Like a fine Detroit wine, this vehicle has aged to budgetary perfection...

Atomic

if the volt does not sell better, especially with rising gas prices, i fear these vehicles will become toast. BTW: when is the two door caddy "version" due out? initially, the stylish cadillac coupe was scrapped when GM anticipated not having enough plant capacity for its production.

AutobahnSHO

Quote from: ChrisV on March 07, 2012, 06:45:08 AM
... You can get a new one for a $349/mo lease, however, At that rate, the monthly payments are like BUYING a $20k car, which makes it a great deal....

Even figuring in the usual $2500 in upfront fees??
Will

Speed_Racer

Quote from: Morris Minor on March 04, 2012, 08:07:22 PM
Looks like your local dealer might be open to some hard bargaining:

http://thehill.com/blogs/transportation-report/automobiles/213889-gm-halting-production-of-chevy-volt

Quote from that article:
"Lee noted that sales of the Volt were higher in February than they were in January, and added that California recently decided to allow the electric car to qualify for High Occupancy Vehicle (HOV) lanes in the state."

I was sitting in traffic the other day watching Priuses (I refuse to use Toyota's term for Prius plural) w/ one person zipping by me on the HOV lane and thought...logically, it'd make more sense to have the Priuses and Volts stuck in traffic because they have stop-start functions and electric only modes, meaning reduced pollution from idling cars.

ChrisV

Quote from: AutobahnSHO on March 07, 2012, 06:55:21 AM
Even figuring in the usual $2500 in upfront fees??

Yup. We leased the MINI and the upfront fees were similar, to get a similar monthly payment, and the MINI was a $23k car.
Like a fine Detroit wine, this vehicle has aged to budgetary perfection...

AutobahnSHO

I'm saying that $350/month is different than $350/month plus $2500.

So is this price for leasing a volt equivalent to buying a car, even with the lease fees??
Will

Byteme

Quote from: Atomic on March 07, 2012, 06:52:05 AM
if the volt does not sell better, especially with rising gas prices, i fear these vehicles will become toast. BTW: when is the two door caddy "version" due out? initially, the stylish cadillac coupe was scrapped when GM anticipated not having enough plant capacity for its production.

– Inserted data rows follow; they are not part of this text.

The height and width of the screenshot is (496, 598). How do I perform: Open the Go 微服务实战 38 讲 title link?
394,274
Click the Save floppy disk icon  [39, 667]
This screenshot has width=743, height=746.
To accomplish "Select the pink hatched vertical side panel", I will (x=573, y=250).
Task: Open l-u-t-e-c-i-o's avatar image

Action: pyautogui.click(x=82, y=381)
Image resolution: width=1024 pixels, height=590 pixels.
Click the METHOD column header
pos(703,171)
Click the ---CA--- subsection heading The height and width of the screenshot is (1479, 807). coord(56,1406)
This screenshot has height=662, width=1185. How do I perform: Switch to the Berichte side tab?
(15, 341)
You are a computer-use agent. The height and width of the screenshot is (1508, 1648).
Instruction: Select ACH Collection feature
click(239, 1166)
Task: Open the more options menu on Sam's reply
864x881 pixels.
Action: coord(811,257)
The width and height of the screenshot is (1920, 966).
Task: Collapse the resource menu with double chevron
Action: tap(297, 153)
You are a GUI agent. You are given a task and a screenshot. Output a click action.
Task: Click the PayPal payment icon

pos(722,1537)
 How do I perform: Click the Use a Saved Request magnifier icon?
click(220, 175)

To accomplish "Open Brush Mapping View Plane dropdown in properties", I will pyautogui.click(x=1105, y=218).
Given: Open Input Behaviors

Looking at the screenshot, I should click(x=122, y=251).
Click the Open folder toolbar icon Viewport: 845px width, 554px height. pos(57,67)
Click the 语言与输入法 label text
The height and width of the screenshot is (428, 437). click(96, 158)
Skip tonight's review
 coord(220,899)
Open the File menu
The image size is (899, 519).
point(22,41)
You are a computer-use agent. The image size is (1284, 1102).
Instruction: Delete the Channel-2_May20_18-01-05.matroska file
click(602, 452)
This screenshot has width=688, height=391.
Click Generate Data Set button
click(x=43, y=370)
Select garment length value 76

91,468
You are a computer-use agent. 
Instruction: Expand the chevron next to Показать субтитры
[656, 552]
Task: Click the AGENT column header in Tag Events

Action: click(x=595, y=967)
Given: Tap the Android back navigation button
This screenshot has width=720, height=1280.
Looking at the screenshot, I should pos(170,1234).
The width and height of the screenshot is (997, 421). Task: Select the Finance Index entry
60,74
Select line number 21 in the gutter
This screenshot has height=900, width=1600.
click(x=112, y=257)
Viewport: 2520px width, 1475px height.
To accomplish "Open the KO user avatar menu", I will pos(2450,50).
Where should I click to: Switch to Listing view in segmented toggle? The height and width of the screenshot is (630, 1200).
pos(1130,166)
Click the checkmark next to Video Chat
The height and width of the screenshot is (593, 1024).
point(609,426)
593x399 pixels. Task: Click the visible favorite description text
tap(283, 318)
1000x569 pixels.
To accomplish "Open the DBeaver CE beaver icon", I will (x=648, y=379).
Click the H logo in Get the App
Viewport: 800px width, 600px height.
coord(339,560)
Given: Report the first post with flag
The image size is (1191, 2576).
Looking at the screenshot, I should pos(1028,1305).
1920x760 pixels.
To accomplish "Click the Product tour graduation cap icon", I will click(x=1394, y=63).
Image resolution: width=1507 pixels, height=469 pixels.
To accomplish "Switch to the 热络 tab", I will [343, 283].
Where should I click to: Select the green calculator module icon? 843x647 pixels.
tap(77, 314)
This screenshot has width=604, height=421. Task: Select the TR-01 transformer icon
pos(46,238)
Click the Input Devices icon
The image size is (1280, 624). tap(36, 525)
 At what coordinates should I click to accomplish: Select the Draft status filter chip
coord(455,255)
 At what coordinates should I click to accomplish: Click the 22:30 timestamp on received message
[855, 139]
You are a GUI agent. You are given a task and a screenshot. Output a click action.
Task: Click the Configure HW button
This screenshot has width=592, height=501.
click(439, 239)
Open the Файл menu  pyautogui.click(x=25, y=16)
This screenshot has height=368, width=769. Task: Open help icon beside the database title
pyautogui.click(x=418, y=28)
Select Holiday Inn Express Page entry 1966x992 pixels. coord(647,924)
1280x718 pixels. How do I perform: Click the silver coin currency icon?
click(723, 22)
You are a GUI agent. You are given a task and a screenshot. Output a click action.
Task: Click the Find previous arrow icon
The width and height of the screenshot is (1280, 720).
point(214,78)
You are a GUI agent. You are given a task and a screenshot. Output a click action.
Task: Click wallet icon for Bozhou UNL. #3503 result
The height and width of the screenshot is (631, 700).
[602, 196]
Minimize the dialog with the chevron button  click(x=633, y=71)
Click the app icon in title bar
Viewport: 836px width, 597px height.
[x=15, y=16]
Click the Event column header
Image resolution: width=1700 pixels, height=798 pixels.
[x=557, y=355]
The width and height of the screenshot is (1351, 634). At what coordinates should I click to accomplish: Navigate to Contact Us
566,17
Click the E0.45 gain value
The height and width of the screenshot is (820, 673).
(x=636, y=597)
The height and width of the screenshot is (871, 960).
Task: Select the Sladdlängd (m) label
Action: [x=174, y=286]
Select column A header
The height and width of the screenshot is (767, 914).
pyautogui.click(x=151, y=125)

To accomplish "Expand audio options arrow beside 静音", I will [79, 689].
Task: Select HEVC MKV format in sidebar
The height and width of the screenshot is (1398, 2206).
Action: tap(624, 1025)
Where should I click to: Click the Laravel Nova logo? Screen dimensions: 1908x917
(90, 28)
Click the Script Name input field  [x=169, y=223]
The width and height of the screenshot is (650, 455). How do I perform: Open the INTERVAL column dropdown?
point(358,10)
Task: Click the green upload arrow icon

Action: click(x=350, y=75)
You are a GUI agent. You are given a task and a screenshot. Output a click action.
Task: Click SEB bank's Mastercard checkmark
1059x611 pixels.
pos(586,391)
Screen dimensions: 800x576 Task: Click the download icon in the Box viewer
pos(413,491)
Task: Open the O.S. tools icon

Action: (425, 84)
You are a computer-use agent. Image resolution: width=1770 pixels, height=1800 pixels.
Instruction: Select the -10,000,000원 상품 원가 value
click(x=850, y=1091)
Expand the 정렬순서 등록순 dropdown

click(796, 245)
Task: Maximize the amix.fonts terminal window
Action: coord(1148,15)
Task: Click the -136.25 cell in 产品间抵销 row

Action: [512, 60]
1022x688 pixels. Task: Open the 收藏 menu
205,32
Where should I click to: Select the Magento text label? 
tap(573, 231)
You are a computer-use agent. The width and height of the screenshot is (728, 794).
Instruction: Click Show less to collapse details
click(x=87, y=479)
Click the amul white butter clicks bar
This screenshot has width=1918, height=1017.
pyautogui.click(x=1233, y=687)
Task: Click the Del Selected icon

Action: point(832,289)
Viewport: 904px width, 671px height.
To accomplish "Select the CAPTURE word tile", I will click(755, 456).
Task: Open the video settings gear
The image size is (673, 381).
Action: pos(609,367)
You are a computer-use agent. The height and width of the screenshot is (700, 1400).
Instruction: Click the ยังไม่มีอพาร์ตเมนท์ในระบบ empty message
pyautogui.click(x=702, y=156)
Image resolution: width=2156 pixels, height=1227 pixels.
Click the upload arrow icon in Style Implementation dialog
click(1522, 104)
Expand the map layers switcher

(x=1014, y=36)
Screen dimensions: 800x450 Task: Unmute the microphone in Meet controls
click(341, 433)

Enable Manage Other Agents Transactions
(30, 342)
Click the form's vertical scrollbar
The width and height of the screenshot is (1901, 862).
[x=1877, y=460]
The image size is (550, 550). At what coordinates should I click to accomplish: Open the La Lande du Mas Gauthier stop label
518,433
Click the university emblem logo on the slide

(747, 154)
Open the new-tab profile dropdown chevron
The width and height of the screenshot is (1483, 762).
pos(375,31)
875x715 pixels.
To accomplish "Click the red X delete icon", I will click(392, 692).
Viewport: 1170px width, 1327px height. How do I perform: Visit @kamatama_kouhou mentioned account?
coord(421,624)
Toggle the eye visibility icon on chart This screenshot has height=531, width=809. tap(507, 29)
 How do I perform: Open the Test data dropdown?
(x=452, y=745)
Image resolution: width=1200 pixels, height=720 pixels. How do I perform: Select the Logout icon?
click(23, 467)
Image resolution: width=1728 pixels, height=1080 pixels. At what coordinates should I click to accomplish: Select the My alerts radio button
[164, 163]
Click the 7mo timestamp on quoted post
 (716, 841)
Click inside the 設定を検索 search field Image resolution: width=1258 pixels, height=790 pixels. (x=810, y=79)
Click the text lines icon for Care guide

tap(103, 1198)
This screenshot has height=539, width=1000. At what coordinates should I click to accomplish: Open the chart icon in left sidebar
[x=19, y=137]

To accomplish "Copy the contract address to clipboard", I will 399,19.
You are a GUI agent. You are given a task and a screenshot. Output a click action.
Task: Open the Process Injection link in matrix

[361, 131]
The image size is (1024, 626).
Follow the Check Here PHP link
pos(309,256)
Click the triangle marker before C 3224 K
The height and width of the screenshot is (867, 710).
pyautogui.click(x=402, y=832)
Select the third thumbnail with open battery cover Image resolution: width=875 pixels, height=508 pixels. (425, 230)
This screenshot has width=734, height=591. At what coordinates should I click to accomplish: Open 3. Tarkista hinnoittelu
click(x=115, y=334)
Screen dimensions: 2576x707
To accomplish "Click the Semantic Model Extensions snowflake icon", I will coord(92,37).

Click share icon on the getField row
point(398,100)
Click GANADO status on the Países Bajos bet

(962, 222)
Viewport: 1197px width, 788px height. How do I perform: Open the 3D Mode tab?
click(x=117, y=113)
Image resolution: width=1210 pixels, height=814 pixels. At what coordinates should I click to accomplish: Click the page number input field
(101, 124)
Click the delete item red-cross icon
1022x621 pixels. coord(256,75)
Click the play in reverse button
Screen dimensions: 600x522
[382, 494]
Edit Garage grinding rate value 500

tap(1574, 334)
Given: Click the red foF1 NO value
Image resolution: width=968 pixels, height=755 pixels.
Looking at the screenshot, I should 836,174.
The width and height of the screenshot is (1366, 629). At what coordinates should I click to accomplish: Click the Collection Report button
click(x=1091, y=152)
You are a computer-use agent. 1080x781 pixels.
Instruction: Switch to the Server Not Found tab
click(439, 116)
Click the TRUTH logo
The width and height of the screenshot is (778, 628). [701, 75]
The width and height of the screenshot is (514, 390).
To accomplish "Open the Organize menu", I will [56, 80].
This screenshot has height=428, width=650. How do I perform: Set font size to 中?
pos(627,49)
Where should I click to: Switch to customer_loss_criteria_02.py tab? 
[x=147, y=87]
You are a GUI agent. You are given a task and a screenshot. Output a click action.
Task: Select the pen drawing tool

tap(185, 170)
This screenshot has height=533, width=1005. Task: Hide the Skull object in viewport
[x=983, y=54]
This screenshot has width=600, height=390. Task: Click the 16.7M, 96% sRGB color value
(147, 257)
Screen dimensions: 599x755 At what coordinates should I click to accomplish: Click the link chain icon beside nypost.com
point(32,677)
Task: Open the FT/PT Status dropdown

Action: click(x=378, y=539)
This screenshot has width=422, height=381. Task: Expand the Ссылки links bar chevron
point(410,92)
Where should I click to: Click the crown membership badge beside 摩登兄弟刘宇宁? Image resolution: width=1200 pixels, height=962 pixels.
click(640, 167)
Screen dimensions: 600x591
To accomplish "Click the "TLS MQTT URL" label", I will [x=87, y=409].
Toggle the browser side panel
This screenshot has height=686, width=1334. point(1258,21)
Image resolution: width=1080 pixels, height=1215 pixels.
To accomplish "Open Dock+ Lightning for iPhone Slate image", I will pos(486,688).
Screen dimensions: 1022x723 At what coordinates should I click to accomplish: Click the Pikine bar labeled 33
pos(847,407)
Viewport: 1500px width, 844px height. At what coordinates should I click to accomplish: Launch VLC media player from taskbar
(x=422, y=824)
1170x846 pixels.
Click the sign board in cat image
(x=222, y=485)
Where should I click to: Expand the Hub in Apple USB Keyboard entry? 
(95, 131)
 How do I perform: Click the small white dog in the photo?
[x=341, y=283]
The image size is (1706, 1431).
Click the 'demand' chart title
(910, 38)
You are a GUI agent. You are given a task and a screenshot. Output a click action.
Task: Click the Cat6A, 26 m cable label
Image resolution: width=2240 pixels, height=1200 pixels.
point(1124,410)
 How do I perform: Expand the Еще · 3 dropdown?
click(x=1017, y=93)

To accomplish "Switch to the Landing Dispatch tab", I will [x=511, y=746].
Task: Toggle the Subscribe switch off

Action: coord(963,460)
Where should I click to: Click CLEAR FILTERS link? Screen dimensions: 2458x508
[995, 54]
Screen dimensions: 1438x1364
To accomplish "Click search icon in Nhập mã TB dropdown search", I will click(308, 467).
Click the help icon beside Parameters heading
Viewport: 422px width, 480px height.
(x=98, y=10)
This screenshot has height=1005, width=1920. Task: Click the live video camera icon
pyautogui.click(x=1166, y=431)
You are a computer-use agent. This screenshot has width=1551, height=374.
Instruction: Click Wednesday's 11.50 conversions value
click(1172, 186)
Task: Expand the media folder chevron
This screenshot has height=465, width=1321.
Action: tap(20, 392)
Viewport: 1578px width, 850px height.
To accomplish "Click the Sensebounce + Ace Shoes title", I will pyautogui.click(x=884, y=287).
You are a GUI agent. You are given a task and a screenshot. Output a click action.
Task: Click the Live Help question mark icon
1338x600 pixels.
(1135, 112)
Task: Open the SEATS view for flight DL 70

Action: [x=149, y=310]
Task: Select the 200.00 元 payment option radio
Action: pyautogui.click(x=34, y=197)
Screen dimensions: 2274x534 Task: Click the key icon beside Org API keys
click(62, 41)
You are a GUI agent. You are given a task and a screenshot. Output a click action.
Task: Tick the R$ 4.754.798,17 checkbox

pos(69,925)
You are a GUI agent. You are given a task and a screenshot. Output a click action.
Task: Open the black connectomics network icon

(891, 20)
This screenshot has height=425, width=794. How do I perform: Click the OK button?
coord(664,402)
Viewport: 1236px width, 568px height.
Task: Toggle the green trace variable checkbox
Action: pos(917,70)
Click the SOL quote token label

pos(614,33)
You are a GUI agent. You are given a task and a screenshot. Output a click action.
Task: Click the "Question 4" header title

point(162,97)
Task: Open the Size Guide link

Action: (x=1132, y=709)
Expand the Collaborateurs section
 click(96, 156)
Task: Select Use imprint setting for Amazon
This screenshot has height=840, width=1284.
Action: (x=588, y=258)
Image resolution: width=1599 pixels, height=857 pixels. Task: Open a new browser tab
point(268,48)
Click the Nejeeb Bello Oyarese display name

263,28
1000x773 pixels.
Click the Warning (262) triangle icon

I heard yesterday GM was shutting down production for 5 weeks to reduce inventories of the Volt.  It sold about 75% of it's projected sales of 10,000 units the first year and doesn't stand a chance of selling 45,000 units this year, it's sales target.  January and February sales amounted to just 1,600 units.  It's hard to sell them when a Cruze is sitting on the same lot and gets 40 MPG for half the sticker price of a Volt and is more useful. 

AutobahnSHO

Quote from: MiataJohn on March 08, 2012, 06:54:23 AM
  It's hard to sell them when a Cruze is sitting on the same lot and gets 40 MPG for half the sticker price of a Volt and is more useful. 

The electric cars are cool. Not cool enough to mortgage the universe for them...
Will

Byteme

Quote from: AutobahnSHO on March 08, 2012, 07:01:17 AM
The electric cars are cool. Not cool enough to mortgage the universe for them...

Driving something more affordable and useful is cooler though.   ;)

Morris Minor

The best way for the government to force people to buy the vehicles it thinks are good for them is through raising the Fed gas tax to $5 or so. Much better than dicking around with CAFE standards, tax credits, HOV lanes and all the other complex nonsense.
⏤  '10 G37 | '21 CX-5 GT Reserve  ⏤
''Simplicity is Complexity Resolved'' - Constantin Brâncuși

ChrisV

Quote from: AutobahnSHO on March 08, 2012, 06:15:10 AM
I'm saying that $350/month is different than $350/month plus $2500.

So is this price for leasing a volt equivalent to buying a car, even with the lease fees??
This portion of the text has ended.